__Supplied data__.
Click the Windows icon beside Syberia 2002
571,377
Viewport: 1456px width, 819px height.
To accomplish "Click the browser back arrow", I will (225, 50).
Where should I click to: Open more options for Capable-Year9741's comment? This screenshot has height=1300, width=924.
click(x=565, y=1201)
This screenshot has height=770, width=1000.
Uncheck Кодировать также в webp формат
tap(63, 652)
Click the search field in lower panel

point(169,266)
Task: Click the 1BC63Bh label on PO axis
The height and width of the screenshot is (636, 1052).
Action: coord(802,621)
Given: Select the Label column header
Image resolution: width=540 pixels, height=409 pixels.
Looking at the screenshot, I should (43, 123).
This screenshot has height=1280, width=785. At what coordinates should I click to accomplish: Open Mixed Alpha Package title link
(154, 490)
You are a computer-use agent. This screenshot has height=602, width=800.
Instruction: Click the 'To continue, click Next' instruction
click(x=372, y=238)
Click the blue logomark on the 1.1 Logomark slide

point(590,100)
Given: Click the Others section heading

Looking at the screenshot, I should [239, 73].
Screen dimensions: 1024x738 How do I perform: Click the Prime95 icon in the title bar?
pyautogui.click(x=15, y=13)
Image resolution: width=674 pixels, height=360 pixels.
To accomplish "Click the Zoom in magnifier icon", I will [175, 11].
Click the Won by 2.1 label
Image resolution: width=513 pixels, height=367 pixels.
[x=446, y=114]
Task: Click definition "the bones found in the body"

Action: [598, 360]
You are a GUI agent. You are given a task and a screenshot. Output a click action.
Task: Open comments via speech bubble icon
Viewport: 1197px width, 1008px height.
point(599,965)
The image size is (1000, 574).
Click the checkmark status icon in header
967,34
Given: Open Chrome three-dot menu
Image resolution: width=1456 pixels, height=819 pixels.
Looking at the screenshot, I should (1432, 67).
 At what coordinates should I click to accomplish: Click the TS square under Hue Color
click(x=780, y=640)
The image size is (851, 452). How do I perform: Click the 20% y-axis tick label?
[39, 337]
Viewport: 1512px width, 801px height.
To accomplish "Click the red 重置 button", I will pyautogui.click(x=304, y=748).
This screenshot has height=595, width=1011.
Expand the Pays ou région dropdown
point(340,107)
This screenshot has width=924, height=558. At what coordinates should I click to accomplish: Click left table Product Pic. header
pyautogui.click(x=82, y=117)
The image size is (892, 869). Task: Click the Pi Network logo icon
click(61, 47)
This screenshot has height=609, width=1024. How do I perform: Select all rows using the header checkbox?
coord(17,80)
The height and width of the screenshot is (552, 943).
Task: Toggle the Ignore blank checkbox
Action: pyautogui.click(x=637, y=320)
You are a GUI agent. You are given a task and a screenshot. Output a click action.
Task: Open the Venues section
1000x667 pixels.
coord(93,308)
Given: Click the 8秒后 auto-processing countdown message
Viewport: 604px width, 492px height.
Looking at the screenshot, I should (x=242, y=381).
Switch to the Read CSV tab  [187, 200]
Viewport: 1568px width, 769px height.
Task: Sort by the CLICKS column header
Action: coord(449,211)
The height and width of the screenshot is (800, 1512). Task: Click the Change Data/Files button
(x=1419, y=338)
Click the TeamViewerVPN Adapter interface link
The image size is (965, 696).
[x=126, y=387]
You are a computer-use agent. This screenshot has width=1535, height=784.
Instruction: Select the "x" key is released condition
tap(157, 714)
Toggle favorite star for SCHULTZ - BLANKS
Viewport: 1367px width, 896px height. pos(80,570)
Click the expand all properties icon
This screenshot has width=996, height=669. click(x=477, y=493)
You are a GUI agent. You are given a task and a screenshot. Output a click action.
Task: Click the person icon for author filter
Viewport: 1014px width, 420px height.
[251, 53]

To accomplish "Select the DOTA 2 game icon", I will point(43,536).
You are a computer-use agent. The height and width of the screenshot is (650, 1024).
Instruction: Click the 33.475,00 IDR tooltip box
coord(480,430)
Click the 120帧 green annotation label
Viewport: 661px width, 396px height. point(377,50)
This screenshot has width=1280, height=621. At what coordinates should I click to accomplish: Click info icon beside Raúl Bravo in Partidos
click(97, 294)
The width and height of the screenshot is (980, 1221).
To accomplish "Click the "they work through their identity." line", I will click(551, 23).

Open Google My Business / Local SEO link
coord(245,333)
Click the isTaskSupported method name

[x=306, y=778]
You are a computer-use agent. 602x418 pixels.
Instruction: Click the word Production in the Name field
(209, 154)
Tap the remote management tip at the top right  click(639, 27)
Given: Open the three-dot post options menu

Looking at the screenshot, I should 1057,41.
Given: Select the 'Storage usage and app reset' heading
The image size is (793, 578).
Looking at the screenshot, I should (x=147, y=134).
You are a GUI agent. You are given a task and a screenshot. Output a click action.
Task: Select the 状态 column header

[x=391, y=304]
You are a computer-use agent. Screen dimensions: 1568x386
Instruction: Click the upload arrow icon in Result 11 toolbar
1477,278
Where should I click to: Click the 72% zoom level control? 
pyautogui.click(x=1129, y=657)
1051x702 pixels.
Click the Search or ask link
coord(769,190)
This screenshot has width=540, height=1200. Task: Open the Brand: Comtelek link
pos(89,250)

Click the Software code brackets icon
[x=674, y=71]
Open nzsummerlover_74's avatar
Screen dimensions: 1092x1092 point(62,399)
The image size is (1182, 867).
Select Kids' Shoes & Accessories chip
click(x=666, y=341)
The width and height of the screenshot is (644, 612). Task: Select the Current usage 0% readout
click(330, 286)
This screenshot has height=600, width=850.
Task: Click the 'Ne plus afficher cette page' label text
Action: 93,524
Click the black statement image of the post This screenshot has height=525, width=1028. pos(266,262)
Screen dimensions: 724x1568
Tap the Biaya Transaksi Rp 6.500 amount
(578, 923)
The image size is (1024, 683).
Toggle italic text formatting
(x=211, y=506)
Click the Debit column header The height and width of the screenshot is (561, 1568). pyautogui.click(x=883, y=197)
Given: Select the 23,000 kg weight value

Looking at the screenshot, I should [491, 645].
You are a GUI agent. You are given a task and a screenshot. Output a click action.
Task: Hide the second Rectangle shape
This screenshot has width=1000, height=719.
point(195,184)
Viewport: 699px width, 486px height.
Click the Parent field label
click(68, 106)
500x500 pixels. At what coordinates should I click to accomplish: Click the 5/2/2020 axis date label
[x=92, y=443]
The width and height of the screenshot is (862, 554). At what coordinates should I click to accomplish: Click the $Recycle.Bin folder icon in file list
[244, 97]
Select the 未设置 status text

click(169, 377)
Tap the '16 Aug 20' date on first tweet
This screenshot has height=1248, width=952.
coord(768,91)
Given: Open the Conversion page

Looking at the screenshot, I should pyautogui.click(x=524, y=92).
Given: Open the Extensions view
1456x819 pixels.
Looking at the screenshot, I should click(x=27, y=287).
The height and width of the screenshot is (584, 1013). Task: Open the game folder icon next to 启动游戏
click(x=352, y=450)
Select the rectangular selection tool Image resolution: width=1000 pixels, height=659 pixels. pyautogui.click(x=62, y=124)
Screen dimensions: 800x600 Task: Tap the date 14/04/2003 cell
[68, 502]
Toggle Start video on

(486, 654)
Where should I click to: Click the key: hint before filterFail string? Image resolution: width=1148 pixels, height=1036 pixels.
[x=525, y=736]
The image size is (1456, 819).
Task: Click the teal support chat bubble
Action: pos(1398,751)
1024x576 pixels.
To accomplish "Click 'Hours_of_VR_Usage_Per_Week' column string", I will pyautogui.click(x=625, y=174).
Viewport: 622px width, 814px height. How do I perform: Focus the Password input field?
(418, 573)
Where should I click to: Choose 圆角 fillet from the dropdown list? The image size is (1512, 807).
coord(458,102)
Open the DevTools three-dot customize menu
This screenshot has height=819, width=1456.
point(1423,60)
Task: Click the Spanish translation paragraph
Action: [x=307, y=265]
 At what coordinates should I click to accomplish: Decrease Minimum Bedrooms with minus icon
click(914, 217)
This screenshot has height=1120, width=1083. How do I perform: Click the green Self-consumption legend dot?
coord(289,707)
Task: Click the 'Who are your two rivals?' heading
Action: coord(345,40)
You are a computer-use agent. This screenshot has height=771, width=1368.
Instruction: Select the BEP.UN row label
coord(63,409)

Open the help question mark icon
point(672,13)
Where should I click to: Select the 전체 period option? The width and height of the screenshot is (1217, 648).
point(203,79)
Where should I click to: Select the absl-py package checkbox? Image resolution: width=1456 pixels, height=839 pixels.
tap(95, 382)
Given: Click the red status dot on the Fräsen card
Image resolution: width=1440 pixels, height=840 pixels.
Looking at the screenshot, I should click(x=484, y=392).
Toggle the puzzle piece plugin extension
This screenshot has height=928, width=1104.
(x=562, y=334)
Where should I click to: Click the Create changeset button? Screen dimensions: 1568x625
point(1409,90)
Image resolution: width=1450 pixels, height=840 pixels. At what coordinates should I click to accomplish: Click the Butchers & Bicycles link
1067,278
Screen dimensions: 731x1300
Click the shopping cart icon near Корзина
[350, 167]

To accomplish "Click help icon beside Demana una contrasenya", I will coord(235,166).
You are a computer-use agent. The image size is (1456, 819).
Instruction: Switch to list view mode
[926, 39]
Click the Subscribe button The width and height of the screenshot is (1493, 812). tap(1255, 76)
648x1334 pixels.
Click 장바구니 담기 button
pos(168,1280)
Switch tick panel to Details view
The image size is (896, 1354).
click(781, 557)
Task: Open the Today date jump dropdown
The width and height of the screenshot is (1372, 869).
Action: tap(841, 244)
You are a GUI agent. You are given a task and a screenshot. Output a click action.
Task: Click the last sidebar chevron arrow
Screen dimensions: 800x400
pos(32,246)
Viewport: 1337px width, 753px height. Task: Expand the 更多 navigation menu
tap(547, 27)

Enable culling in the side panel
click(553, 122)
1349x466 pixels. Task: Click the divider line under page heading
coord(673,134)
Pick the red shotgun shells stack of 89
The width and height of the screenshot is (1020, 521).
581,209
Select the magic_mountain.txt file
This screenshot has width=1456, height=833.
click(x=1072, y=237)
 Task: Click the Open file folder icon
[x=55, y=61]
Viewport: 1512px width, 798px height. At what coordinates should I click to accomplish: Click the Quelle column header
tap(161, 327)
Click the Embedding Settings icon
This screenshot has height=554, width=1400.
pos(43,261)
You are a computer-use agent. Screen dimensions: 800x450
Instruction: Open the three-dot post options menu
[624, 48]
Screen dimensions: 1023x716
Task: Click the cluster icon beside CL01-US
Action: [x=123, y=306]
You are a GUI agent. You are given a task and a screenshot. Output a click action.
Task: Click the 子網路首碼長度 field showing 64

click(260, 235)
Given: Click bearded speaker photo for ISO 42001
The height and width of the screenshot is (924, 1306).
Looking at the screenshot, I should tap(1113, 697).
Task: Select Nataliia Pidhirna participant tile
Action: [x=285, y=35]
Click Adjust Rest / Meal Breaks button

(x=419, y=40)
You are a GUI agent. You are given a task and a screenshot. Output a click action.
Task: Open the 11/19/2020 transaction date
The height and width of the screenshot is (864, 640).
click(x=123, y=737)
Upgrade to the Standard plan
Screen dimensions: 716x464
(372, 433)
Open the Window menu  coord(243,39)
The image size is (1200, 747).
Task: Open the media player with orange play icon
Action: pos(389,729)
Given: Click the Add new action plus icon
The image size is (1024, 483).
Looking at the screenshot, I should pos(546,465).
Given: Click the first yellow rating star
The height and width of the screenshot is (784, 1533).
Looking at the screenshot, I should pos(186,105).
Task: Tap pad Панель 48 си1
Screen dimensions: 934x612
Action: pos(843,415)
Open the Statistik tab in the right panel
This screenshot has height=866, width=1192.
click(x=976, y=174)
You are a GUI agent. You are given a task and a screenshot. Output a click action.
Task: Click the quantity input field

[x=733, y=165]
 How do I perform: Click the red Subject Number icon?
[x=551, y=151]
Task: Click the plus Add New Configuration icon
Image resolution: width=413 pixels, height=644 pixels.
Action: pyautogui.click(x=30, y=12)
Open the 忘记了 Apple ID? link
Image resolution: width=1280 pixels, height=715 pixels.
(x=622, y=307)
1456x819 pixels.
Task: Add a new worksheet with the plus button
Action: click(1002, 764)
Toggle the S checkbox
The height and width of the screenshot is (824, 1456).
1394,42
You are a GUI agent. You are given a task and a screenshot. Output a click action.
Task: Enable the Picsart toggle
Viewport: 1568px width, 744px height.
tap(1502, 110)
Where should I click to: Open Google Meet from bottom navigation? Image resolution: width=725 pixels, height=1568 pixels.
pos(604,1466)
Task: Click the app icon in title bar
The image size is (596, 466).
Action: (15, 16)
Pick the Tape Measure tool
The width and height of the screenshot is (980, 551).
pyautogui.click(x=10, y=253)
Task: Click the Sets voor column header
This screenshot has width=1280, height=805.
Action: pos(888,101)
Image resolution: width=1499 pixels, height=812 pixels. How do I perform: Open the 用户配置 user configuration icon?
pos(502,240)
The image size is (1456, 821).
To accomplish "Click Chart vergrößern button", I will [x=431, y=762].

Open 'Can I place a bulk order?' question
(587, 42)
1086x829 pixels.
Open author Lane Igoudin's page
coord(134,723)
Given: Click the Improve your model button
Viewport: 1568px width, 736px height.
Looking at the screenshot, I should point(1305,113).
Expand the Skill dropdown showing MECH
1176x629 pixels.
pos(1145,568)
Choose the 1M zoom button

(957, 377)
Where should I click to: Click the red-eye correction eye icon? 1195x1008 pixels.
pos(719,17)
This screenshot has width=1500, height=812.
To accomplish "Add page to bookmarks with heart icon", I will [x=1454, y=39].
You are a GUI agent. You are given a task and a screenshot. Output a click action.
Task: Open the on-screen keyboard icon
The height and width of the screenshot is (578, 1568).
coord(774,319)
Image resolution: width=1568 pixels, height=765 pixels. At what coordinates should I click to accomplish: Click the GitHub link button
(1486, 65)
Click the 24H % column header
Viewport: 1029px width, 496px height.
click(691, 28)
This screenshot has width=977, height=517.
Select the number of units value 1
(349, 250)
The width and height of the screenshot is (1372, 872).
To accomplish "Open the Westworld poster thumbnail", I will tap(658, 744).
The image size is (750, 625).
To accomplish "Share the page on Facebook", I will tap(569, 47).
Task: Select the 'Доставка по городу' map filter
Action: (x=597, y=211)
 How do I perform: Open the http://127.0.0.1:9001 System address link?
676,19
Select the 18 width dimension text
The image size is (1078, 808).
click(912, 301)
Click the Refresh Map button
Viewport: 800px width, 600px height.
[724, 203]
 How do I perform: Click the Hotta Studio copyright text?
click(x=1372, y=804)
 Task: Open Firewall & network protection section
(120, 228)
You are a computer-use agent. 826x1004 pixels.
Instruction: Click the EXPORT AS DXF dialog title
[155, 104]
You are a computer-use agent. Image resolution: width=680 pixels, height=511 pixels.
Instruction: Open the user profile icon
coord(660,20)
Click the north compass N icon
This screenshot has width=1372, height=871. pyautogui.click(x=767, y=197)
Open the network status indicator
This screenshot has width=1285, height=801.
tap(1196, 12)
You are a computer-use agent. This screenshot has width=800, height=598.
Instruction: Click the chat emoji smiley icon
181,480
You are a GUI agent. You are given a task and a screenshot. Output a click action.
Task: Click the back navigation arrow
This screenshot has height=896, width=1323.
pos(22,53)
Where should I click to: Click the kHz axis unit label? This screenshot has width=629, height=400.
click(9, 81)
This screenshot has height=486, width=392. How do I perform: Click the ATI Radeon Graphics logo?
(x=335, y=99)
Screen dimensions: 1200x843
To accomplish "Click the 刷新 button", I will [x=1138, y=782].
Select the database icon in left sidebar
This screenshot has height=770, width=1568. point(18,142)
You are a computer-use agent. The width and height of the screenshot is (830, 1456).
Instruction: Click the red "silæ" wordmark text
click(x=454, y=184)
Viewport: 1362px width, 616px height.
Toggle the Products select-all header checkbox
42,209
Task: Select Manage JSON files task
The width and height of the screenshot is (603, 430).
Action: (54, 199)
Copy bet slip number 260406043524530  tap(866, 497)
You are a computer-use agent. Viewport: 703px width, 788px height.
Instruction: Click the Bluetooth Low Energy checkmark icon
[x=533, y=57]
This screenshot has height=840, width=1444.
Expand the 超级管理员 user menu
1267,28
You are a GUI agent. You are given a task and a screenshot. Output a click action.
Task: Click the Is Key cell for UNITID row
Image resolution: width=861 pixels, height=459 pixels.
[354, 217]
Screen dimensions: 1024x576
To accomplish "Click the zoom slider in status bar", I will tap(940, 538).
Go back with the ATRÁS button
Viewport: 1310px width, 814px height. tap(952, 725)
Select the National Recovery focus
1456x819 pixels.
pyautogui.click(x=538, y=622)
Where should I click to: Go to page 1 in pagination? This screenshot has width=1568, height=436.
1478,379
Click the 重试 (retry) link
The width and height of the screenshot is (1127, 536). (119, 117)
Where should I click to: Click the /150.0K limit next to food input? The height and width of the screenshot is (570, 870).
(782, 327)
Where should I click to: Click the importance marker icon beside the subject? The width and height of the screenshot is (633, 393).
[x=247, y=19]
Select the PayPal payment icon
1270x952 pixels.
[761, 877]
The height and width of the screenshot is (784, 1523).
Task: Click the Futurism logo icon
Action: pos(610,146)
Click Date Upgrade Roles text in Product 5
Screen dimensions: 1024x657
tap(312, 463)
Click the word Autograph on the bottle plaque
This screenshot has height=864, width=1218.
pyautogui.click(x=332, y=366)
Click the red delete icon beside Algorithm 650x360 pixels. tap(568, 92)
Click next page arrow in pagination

__What needs to be done__. Reproduce the items verbatim, from the line containing "Given: Click the first yellow rating star" through the line containing "click(x=976, y=174)", both lines included.

__The solution__.
Given: Click the first yellow rating star
The height and width of the screenshot is (784, 1533).
Looking at the screenshot, I should pos(186,105).
Task: Tap pad Панель 48 си1
Screen dimensions: 934x612
Action: pos(843,415)
Open the Statistik tab in the right panel
This screenshot has height=866, width=1192.
click(x=976, y=174)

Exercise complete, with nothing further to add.